‘Death of the Appraisal’. What’s next for performance reviews
by GEOFFROY DELESTRANGE
Geoffroy de Lestrange is a B2B marketing specialist cloud solutions. After several years of experience in various European countries, he was able to establish a logistics management and CRM solution for a technology training company Salesforce.com before joining Cornerstone in 2013 to look after the marketing Southern Europe.
Cornerstone OnDemand (NASDAQ: CSOD ) is a global leader of SaaS talent management solutions. Cornerstone OnDemand helps organizations of all sizes to manage the entire course of the employee from a single platform , recruitment assessments of skills through training. Available in 41 languages, it has 15.5 million users in 191 countries . Cornerstone enables global groups such as Starwood Hotels & Resorts, Neiman Marcus Group, Save the Children, Turner Broadcasting System, Virgin Media and Pinkberry, retain staff and increase the performance of their employees to develop their business.
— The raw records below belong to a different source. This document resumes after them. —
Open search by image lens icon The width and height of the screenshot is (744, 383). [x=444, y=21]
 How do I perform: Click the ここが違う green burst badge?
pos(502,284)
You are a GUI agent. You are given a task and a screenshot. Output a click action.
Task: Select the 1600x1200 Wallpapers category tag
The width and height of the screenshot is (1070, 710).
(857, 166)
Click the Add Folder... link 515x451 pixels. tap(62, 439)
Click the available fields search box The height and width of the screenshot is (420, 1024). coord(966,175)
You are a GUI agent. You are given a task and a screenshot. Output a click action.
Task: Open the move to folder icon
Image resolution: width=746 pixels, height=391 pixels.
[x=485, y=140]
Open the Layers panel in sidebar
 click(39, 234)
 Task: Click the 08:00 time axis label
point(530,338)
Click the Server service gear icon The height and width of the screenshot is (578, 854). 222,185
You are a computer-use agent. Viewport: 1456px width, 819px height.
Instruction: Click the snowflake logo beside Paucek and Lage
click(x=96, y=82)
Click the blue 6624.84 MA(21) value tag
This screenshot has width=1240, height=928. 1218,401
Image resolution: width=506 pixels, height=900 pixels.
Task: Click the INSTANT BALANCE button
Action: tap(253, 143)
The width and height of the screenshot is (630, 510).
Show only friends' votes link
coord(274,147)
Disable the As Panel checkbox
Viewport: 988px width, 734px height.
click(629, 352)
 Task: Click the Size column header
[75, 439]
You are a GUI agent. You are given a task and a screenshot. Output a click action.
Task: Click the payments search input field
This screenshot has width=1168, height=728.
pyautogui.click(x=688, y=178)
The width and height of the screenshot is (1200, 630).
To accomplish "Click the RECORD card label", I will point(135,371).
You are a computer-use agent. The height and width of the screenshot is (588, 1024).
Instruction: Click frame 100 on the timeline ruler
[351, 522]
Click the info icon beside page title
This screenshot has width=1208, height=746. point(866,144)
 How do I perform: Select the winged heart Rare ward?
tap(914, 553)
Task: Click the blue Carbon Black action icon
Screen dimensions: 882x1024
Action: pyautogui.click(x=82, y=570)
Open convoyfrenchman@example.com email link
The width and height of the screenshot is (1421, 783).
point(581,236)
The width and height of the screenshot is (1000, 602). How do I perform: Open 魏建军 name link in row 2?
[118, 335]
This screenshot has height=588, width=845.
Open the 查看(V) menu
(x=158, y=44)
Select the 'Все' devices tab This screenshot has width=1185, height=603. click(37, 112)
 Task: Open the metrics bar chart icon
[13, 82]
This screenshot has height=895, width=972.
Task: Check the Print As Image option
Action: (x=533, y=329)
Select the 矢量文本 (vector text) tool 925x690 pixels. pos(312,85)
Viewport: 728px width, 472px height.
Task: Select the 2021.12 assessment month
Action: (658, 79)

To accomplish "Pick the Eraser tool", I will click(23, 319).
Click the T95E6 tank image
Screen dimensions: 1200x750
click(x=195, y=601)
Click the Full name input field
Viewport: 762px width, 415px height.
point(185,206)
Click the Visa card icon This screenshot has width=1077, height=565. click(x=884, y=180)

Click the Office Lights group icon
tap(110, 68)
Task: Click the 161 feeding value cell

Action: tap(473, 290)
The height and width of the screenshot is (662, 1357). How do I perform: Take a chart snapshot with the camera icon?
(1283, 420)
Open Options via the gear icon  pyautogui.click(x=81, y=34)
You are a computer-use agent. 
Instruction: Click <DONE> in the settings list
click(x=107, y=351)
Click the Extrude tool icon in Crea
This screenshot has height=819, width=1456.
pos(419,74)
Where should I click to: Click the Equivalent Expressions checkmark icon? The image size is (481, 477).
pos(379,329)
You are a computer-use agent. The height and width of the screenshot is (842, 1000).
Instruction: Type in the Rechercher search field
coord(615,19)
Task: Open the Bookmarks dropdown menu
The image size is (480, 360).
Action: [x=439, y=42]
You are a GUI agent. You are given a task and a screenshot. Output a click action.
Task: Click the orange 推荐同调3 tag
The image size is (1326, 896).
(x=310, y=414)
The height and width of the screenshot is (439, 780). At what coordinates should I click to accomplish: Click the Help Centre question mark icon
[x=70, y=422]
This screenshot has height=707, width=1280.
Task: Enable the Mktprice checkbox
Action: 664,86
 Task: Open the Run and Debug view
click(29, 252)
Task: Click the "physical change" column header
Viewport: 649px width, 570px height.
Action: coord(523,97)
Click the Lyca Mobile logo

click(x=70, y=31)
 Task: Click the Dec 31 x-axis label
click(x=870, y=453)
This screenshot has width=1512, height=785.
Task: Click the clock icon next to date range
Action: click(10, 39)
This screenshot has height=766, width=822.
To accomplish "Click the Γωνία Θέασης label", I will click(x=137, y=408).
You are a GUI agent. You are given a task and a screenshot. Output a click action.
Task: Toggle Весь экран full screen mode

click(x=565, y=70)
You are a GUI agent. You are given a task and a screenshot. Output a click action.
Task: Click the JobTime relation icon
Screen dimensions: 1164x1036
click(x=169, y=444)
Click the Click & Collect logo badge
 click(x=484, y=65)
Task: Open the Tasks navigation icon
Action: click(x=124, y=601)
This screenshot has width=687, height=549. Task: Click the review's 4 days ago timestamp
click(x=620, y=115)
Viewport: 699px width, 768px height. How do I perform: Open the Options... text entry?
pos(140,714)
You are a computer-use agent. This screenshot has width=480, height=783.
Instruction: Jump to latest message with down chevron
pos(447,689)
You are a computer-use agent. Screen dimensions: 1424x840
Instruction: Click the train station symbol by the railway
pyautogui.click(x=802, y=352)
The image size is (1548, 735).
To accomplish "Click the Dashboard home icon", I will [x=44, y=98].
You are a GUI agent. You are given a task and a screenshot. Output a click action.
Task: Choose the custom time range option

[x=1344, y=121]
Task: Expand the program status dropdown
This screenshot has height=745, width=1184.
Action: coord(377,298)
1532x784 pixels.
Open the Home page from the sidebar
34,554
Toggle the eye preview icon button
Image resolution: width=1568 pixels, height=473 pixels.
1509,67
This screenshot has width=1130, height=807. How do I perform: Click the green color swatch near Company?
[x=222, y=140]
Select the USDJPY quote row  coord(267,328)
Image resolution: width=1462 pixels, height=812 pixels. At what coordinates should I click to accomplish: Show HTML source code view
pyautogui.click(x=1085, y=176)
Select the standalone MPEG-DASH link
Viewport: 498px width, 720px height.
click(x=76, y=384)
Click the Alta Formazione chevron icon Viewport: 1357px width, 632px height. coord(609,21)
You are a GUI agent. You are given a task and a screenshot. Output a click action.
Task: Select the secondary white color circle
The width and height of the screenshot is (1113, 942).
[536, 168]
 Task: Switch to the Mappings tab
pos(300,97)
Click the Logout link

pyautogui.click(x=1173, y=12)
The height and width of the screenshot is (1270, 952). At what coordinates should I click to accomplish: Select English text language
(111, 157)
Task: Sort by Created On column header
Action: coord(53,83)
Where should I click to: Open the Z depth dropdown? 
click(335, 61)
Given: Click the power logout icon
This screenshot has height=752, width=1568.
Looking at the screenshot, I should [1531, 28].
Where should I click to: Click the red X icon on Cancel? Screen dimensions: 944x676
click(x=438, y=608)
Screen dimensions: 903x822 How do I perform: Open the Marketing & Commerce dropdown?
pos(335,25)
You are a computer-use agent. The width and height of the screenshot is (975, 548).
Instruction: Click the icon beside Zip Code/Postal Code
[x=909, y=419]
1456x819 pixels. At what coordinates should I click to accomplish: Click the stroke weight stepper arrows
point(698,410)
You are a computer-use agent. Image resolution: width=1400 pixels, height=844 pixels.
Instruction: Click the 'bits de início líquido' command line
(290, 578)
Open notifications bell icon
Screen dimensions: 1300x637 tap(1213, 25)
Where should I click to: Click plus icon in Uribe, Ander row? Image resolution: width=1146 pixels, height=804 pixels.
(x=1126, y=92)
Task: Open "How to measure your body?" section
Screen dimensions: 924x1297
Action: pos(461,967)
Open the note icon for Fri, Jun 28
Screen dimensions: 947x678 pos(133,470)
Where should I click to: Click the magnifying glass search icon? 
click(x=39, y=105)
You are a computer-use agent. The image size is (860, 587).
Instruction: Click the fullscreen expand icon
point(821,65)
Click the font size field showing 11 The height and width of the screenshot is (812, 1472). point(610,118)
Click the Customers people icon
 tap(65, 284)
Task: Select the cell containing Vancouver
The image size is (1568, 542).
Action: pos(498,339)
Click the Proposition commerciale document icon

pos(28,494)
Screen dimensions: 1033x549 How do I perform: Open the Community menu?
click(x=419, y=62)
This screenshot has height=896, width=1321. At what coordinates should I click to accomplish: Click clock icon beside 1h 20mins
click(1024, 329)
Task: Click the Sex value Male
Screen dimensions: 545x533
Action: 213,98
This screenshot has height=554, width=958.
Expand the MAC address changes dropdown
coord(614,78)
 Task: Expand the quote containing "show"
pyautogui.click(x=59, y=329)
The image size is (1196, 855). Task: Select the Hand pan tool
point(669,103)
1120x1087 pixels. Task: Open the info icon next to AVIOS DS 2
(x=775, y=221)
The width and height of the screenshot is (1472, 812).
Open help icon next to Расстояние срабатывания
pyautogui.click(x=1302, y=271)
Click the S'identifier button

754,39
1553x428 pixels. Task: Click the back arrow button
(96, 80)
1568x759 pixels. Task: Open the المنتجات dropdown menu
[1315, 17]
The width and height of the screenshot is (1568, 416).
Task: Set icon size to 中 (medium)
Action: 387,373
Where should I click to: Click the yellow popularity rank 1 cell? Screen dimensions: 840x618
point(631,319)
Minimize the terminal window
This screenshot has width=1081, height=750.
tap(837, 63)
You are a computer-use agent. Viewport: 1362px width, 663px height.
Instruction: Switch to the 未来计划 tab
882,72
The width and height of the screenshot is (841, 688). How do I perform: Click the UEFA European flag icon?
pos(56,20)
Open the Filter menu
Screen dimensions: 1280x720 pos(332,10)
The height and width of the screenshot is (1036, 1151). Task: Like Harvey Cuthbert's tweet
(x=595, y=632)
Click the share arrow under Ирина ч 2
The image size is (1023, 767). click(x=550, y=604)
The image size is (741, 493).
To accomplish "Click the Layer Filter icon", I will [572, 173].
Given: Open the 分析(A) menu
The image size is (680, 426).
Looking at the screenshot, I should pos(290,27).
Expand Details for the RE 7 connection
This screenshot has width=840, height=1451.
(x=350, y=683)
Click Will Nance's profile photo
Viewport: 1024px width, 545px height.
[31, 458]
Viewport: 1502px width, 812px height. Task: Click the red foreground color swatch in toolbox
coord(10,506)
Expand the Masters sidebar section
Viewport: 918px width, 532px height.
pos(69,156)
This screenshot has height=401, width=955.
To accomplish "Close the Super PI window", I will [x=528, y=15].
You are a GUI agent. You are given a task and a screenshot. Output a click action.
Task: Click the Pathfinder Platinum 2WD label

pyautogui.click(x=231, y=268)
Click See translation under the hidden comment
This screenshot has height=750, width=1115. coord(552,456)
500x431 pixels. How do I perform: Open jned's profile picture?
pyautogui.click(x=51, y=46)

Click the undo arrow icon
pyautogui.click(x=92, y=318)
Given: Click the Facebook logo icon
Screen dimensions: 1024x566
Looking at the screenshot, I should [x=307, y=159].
Presenter: Geoffrey de Lestrange is the Southern Europe Marketing Manager for Cornerstone OnDemand. He is a business-to-business marketing professional with significant international experience. At Cornerstone, Geoffrey manages marketing in France, Germany, Italy and Spain.
Geoffrey: Hi everyone, my name is Geoffrey de Lestrange. I am working for Cornerstone OnDemand, software provider of talent management solutions, headquartered in California. I'm based in Paris and I'm in charge of product marketing for Europe.
Today, I would like to talk with you about performance reviews, whether they'd be useless or strategic. The situation is not very good because as some surveys show only 13% of workers feel passionate about their work and more than half of employees consider that reviews do not motivate them to work harder. Of course, the situation can vary a lot from one country to another. At Cornerstone, we did a survey last year on internal recruitment in Europe and we saw that retention was an important topic for 60% of HR directors in the UK, up to 79% in Germany, but actually, only 35% for France. At the end of the day, the point is that there is definitely an issue about employee engagement all over Europe and worldwide.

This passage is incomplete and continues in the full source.